━━━━━ Entries ━━━━━

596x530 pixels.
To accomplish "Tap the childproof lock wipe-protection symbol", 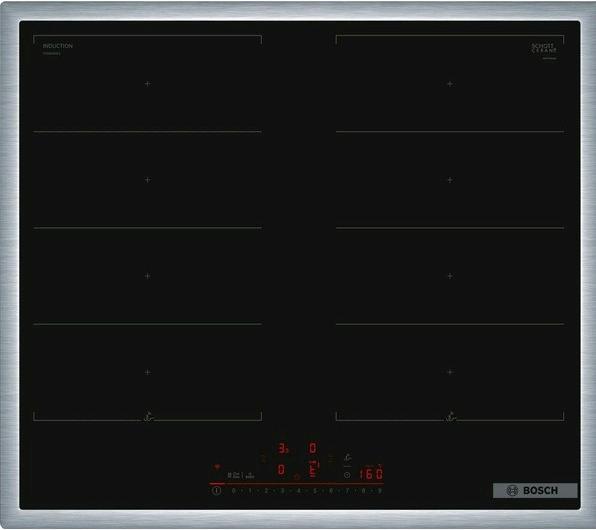I will coord(241,476).
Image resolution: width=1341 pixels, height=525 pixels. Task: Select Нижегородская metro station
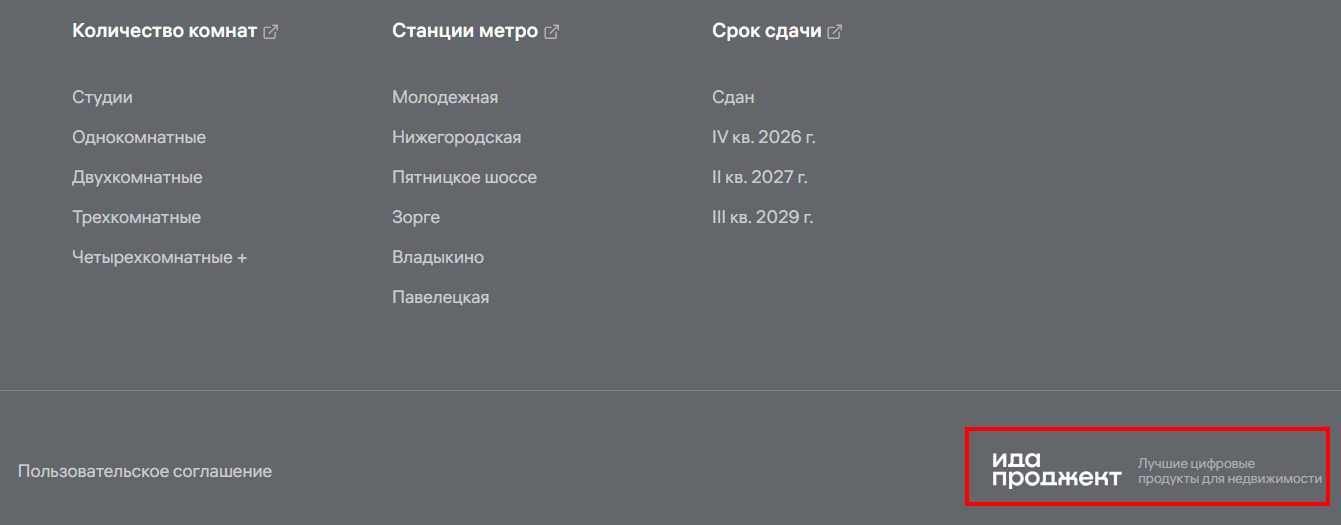tap(456, 138)
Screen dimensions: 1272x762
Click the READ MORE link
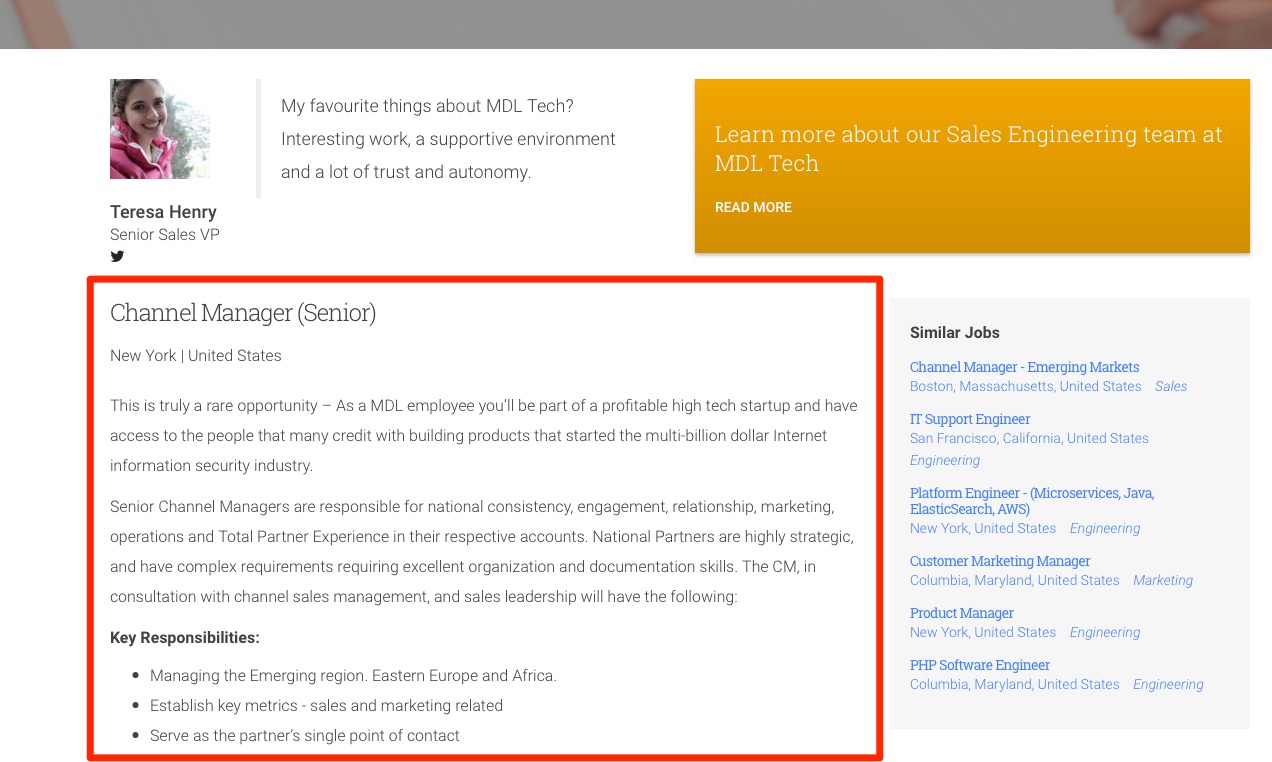[753, 207]
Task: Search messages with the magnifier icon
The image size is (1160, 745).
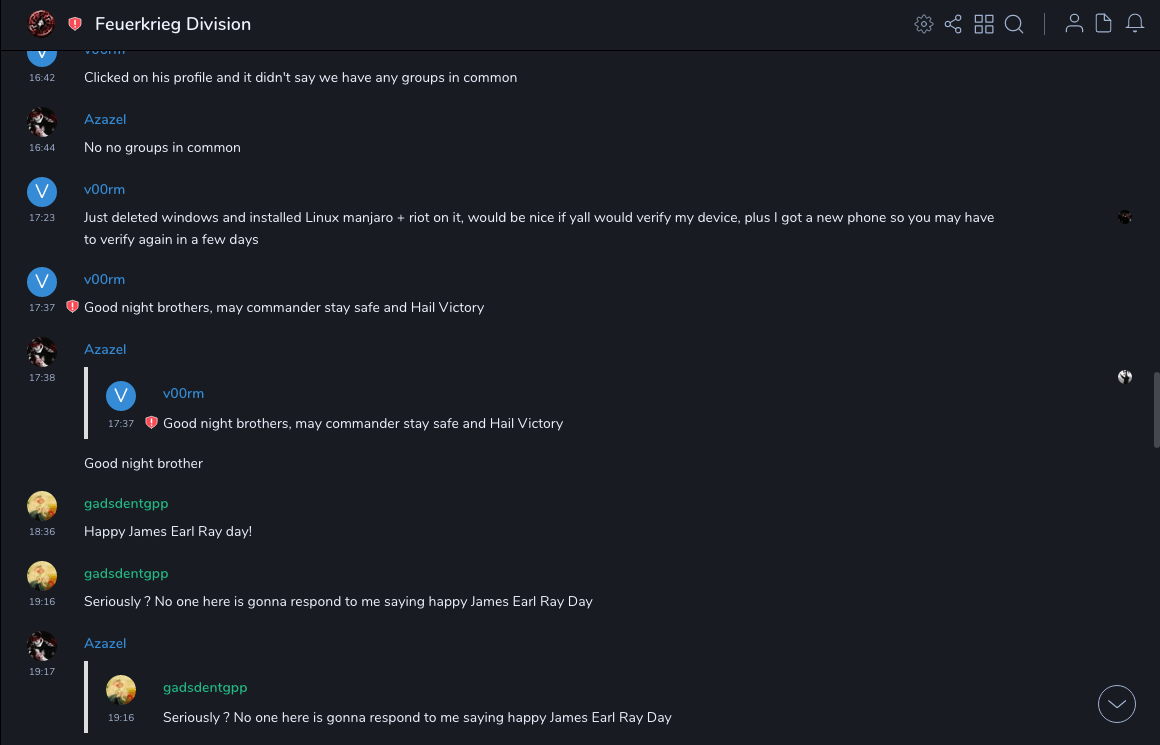Action: click(1014, 24)
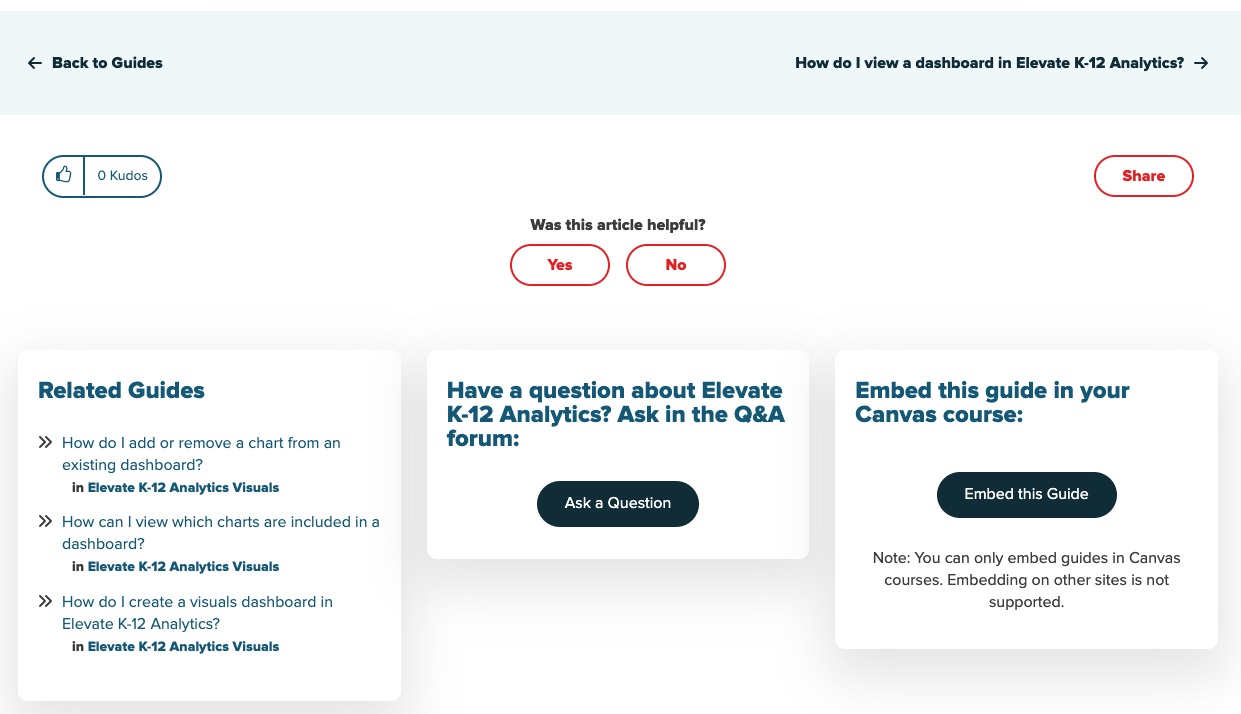Click the Ask a Question button
1241x714 pixels.
(618, 503)
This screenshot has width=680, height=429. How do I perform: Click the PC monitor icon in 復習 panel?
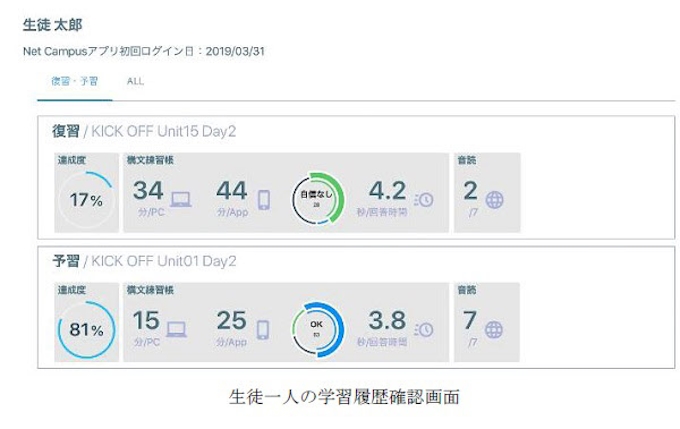[x=181, y=198]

━━━━━

● Short exercise: Copy the stretch from the line containing "Task: Search messages with the magnifier icon" through the end of the lines above, word for word, leaving out the pictures.

● Task output:
Task: Search messages with the magnifier icon
The image size is (1160, 745).
Action: click(1014, 24)
Click the Ask a Question button
1241x714 pixels.
(618, 503)
This screenshot has width=680, height=429. How do I perform: Click the PC monitor icon in 復習 panel?
[x=181, y=198]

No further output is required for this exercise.